DATA EXTRACTS: Begin
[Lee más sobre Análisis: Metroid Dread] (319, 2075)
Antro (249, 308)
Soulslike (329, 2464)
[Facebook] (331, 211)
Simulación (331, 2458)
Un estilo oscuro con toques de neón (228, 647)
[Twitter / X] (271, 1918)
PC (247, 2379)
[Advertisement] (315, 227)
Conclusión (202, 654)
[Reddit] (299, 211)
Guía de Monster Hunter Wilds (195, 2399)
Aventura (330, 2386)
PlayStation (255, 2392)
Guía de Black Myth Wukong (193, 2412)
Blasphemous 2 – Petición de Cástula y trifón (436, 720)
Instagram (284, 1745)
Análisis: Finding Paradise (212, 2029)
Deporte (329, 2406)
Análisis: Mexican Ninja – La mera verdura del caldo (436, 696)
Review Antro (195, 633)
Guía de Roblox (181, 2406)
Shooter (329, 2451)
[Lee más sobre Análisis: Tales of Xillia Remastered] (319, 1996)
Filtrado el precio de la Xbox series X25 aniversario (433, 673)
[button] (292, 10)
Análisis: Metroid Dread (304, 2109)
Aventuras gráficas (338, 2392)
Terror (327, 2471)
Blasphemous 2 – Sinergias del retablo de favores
DATA EXTRACTS: End
• TASK DETAILS:
Every entry is to be restated word for word, with nothing dropped.

• OUTPUT OF THE EXERCISE:
[Lee más sobre Análisis: Metroid Dread] (319, 2075)
Antro (249, 308)
Soulslike (329, 2464)
[Facebook] (331, 211)
Simulación (331, 2458)
Un estilo oscuro con toques de neón (228, 647)
[Twitter / X] (271, 1918)
PC (247, 2379)
[Advertisement] (315, 227)
Conclusión (202, 654)
[Reddit] (299, 211)
Guía de Monster Hunter Wilds (195, 2399)
Aventura (330, 2386)
PlayStation (255, 2392)
Guía de Black Myth Wukong (193, 2412)
Blasphemous 2 – Petición de Cástula y trifón (436, 720)
Instagram (284, 1745)
Análisis: Finding Paradise (212, 2029)
Deporte (329, 2406)
Análisis: Mexican Ninja – La mera verdura del caldo (436, 696)
Review Antro (195, 633)
Guía de Roblox (181, 2406)
Shooter (329, 2451)
[Lee más sobre Análisis: Tales of Xillia Remastered] (319, 1996)
Filtrado el precio de la Xbox series X25 aniversario (433, 673)
[button] (292, 10)
Análisis: Metroid Dread (304, 2109)
Aventuras gráficas (338, 2392)
Terror (327, 2471)
Blasphemous 2 – Sinergias del retablo de favores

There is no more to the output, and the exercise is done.